■ Task brief
The exercise calls for exact output of the lines between the one that contains "You are a computer-use" and the end of the data, with both ends kept and pictures left out.

■ Stored data
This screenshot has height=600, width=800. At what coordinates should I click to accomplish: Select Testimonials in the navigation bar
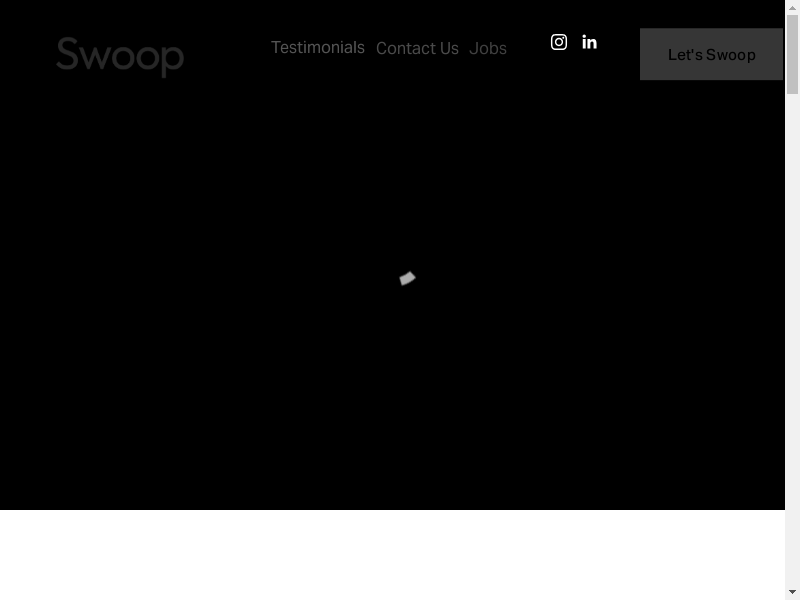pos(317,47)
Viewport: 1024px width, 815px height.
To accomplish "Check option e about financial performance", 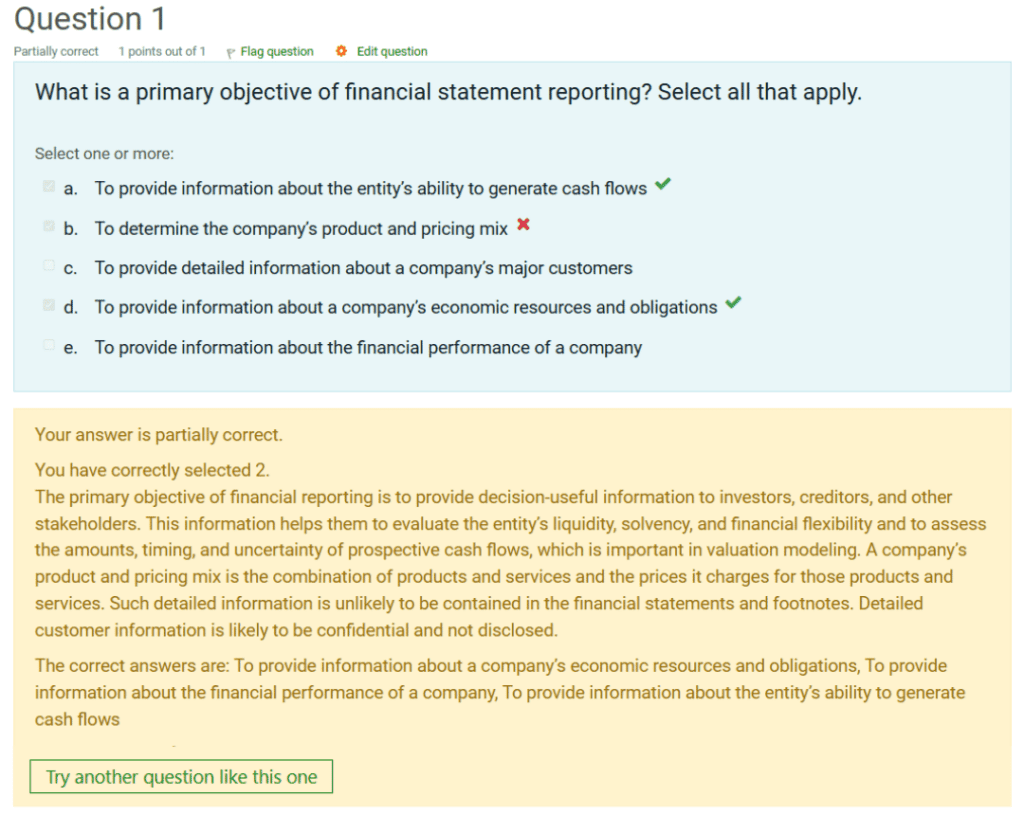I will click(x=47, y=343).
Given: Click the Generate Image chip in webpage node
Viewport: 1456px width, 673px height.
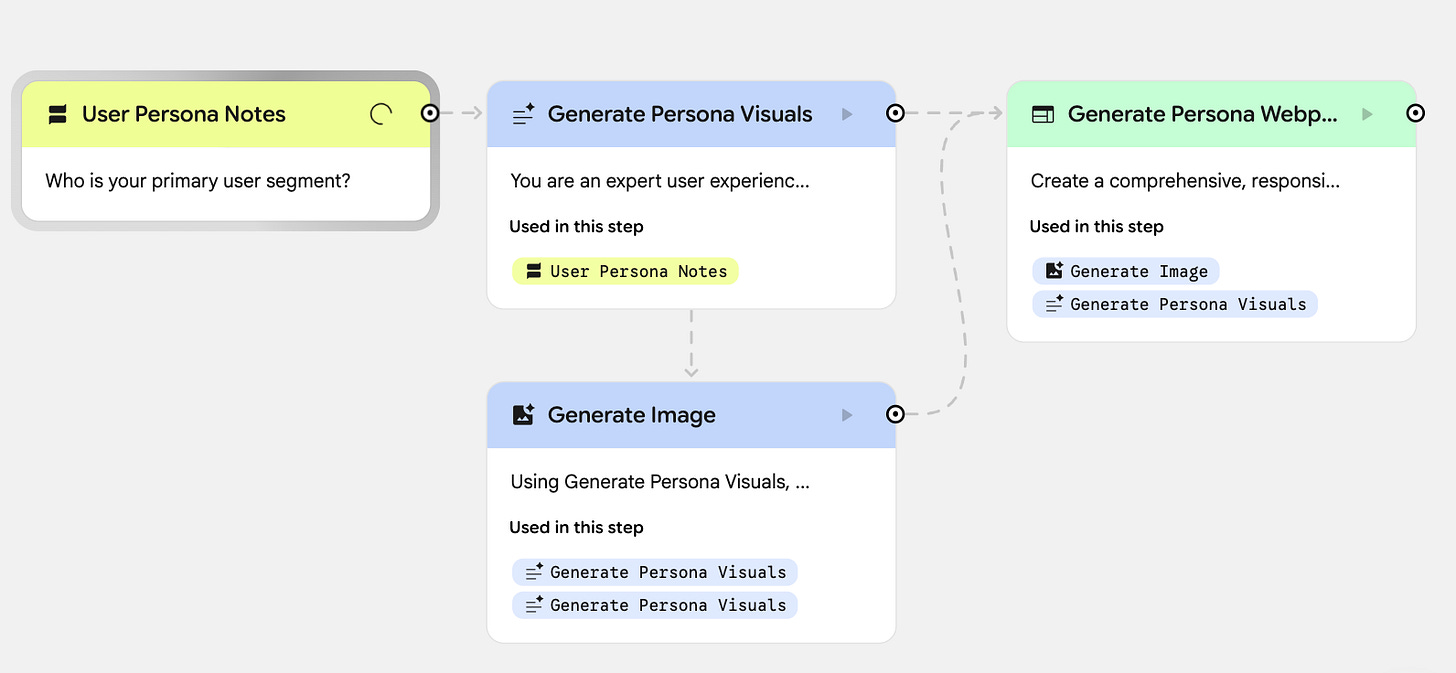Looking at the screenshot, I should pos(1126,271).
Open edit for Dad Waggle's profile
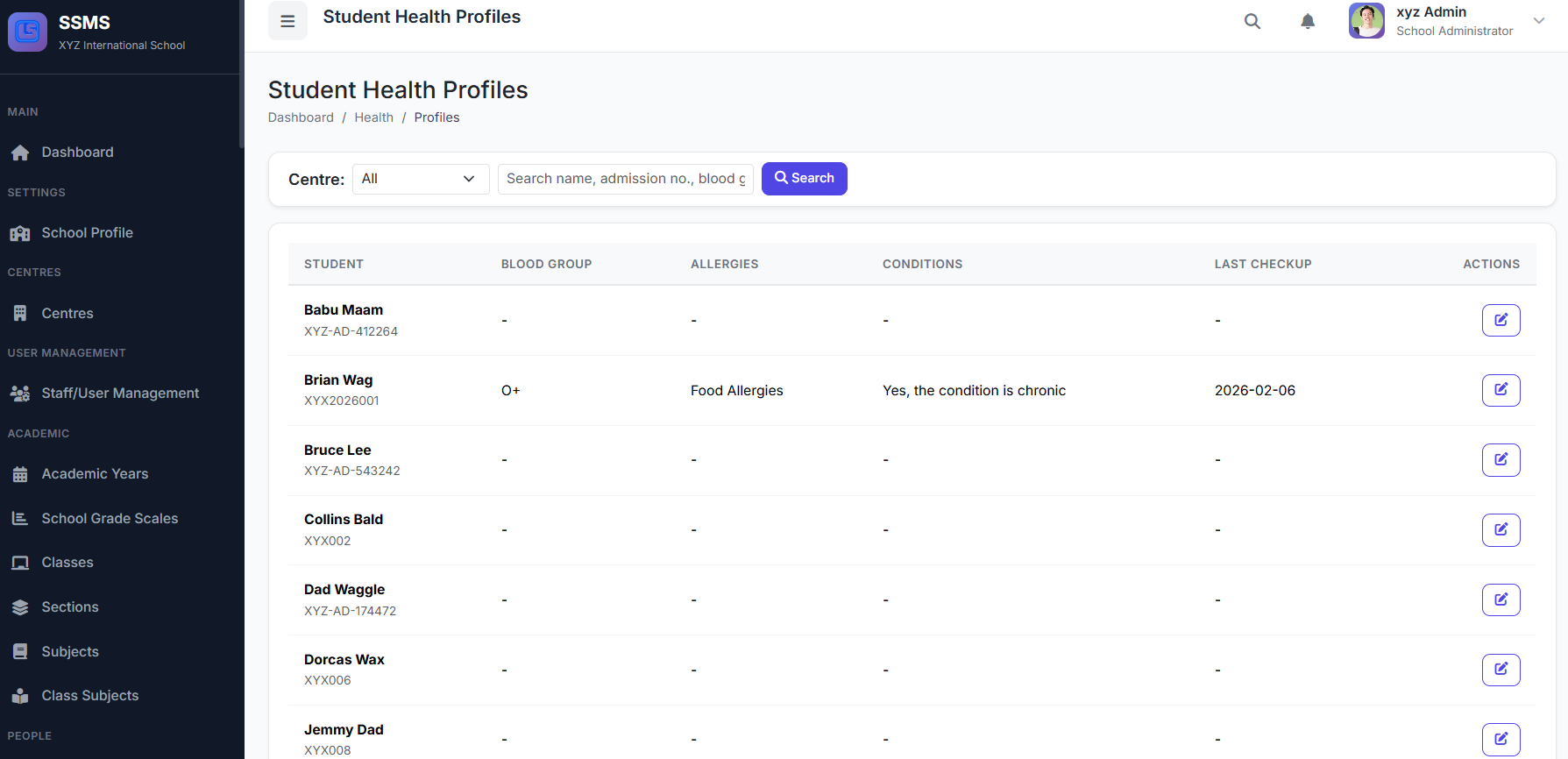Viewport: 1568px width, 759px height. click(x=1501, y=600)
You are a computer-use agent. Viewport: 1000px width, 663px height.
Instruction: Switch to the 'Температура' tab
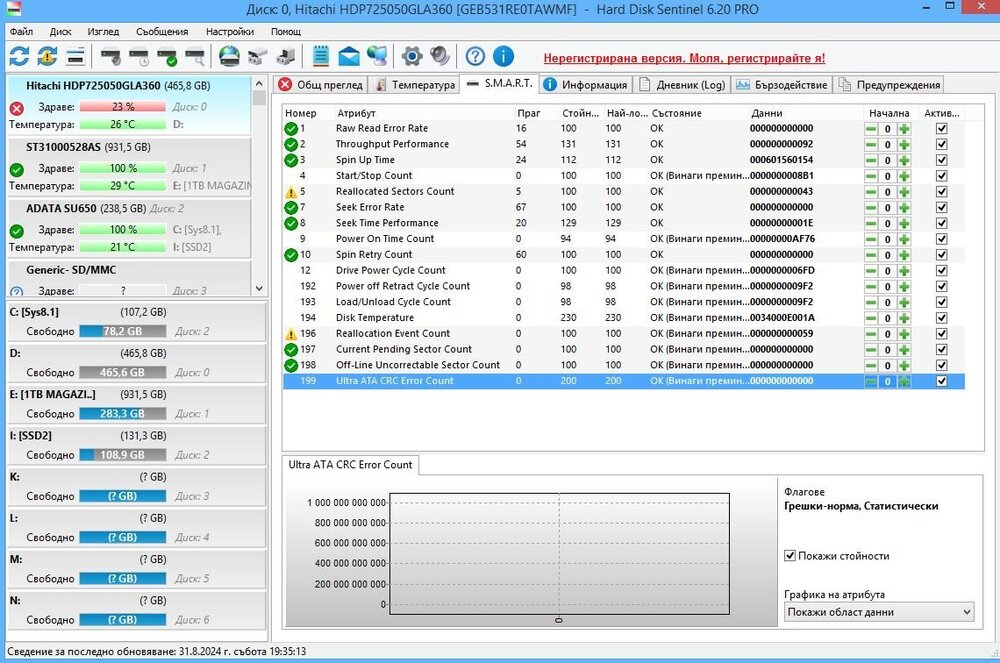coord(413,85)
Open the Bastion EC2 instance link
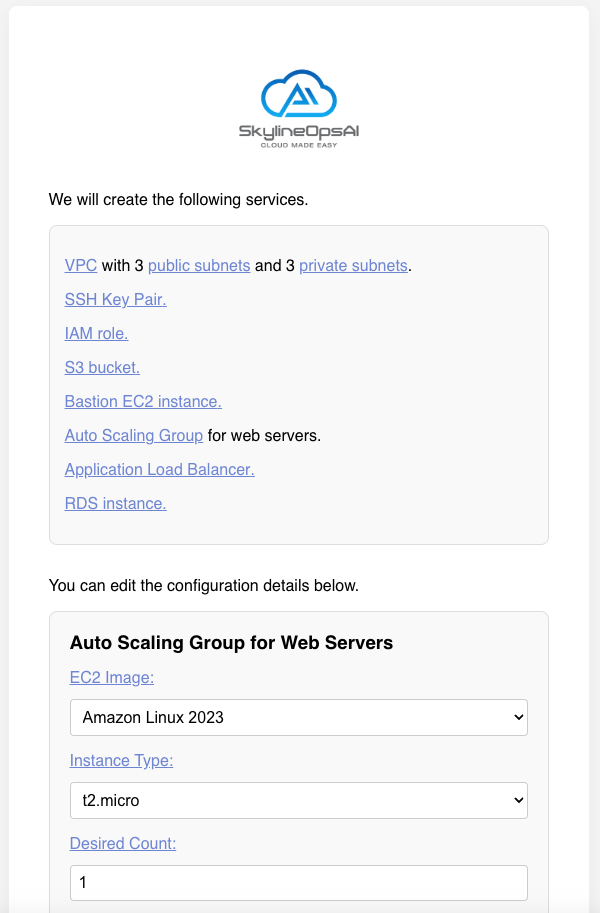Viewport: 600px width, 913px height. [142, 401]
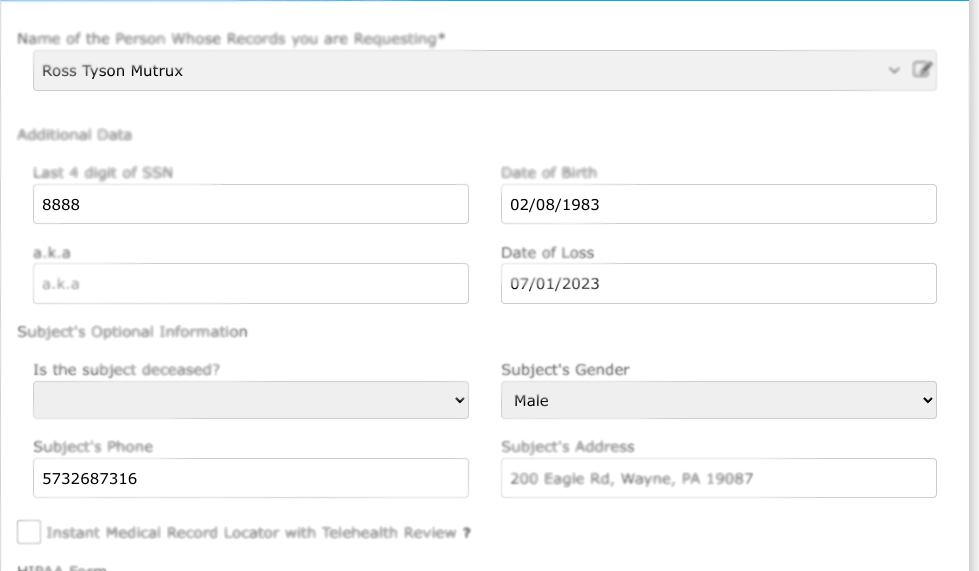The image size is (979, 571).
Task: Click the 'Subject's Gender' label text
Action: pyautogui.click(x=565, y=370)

■ Answer to this exercise
You are a computer-use agent. Viewport: 1000px width, 663px height.
Instruction: Switch to the 'Температура' tab
coord(413,85)
Open the Bastion EC2 instance link
Viewport: 600px width, 913px height. [142, 401]
The image size is (979, 571).
Task: Click the 'Subject's Gender' label text
Action: pyautogui.click(x=565, y=370)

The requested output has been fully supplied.